At one point, Mad Dan locks Rose in the attic and attempts to get her to drink the potion, (Wheeler had already been tricked into imbibing the evil drink, quickly becoming much like his statuary, though exhibiting much greater detail.)  Here are two passages from Mad Dan’s diary, after he “took a whip to her and drove her up in the attic”:

“March 9—It’s damn peculiar how slow that stuff is in getting hold of Rose.  I’ll have to make it stronger—probably she’ll never taste it with all the salt I’ve been feeding her.  Well, if it doesn’t get her there are plenty of other ways to fall back on.  But I would like to carry this neat statue plan through!..I sometimes hear Rose’s steps on the ceiling overhead, and I think they’re getting more and more dragging.  The stuff is certainly working, but it’s too slow.  Not strong enough.  From now on I’ll rapidly stiffen the dose.”

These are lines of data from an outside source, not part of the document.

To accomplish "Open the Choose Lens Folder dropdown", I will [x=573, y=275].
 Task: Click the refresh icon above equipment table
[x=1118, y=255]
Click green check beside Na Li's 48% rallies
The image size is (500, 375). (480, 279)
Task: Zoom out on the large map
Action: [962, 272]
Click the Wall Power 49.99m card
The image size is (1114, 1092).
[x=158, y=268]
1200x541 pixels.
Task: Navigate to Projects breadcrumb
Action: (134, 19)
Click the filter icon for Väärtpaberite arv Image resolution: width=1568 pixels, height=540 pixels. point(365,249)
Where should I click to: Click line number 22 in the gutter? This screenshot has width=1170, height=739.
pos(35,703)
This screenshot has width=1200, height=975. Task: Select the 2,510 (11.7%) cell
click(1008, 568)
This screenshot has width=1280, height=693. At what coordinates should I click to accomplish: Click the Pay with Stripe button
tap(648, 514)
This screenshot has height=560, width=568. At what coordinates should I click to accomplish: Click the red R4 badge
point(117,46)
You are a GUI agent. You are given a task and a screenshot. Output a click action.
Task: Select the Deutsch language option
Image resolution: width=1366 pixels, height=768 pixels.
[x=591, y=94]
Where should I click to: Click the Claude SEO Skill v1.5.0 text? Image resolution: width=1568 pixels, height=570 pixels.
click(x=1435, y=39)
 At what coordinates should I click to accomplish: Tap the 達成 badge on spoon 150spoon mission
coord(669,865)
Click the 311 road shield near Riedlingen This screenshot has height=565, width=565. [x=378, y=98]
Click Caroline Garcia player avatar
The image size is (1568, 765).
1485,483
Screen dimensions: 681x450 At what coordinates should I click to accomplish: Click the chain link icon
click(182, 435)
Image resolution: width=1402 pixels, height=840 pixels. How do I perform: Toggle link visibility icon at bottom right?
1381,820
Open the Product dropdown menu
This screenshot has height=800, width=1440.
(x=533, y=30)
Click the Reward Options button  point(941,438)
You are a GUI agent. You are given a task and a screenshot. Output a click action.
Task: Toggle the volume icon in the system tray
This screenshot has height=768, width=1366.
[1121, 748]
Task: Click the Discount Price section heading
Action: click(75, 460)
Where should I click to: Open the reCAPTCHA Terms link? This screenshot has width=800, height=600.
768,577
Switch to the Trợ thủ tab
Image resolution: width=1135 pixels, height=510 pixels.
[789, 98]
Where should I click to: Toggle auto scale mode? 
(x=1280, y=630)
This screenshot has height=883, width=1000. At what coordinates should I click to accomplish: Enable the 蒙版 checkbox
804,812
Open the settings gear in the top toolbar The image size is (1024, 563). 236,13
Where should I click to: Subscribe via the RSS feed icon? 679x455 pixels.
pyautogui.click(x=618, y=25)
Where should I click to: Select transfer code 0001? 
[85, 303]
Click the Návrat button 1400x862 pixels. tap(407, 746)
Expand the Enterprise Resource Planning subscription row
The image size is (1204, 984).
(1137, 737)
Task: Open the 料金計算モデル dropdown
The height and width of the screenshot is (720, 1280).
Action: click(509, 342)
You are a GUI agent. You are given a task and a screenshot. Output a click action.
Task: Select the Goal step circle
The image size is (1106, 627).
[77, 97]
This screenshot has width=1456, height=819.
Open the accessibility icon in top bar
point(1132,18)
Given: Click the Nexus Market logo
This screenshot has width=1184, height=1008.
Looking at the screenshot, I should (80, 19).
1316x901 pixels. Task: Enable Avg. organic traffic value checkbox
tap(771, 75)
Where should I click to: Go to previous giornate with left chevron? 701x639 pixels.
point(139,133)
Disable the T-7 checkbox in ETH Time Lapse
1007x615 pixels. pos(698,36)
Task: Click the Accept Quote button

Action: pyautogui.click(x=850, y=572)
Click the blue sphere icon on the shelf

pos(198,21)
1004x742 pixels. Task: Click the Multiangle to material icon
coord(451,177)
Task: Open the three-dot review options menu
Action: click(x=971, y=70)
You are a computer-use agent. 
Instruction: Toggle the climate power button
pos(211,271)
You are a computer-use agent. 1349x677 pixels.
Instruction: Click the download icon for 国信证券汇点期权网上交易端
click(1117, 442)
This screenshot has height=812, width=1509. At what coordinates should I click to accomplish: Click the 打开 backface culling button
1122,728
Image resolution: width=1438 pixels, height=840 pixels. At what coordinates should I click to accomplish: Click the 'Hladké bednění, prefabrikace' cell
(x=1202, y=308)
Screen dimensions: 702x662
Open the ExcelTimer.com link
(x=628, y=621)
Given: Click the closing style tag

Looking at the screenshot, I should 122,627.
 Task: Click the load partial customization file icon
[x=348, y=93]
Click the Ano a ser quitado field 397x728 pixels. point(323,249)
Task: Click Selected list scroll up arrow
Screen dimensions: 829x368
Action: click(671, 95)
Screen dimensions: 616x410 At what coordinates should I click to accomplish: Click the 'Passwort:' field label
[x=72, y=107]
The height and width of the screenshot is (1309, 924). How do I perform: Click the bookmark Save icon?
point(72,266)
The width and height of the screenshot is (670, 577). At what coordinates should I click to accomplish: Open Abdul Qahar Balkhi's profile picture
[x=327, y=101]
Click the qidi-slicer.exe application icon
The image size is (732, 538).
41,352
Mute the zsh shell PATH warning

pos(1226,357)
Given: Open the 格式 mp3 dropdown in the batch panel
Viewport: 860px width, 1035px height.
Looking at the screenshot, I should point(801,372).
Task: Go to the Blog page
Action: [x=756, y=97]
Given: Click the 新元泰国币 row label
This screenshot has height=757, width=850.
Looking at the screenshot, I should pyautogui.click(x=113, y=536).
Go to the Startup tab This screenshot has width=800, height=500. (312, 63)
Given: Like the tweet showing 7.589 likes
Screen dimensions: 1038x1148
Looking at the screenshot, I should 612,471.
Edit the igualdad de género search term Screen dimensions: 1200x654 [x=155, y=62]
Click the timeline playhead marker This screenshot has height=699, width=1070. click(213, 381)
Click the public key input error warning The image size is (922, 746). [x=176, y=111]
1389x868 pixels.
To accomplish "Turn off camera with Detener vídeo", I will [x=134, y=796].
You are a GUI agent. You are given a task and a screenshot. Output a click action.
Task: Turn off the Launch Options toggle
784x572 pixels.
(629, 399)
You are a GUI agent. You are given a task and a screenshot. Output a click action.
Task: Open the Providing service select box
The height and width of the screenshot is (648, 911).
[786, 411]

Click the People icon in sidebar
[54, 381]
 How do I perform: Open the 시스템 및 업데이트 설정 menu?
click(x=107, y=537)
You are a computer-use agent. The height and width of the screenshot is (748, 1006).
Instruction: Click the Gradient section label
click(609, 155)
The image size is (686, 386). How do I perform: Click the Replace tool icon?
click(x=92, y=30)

“March 11—It is very queer.  She is alive and moving.  Tuesday night I heard her piggling with a window, so went up and gave her a rawhiding.  She acts more sullen than frightened, and her eyes look swollen.  But she could never drop to the ground from that height, and there’s nowhere she could climb down…Sometimes I think she works at the lock on the door.”

Oh, my. 

Lovecraft was a fan of Friedrich Nietzsche, whom S.T. Joshi identifies as an important influence on the author’s philosophy and world view.  But the most obvious influence here is Nietzsche’s infamous aphorism about relationships with women:  “Thou goest to women?  Do not forget thy whip!” and perhaps also “In revenge and in love, woman is more barbarous than man.”

Incredibly, the journal begins with the villain’s gleeful and deranged contributions, but finishes with a lengthy statement written by his would be victim Rose, who has contrived to vanquish her madly jealous husband using his own device.  She then commits suicide herself.  (Which also seems vaguely like something out of Greek tragedy.)

Though an actual person, Lovecraft’s collaborator Hazel Heald might as well have been a pseudonym.  This is probably the case for many of the joint efforts considered to be Lovecraft’s “primary revisions” of work by others.  S.T. Joshi believes that all five of the stories Lovecraft revised for Heald “were based on mere synopses and were written by Lovecraft almost entirely on his own.” 

Joshi feels that the weaknesses in The Man of Stone are a result of Lovecraft being constrained by a scenario he would never have chosen for one of his own stories.  This seems generous.  In my view, Lovecraft’s various collaborations suggest an effort to expand beyond his typical material, experiment with edgier subjects, and develop new markets while under financial duress. 

The majority of these primary revisions were completed in the late 1920s through the middle 1930s—an economically difficult time for pulp writers.  Not only did Lovecraft struggle unsuccessfully to adapt to the growing taste for science fiction and “spicy horror”, he apparently concealed some of these efforts as revisions that were published by less gifted writers.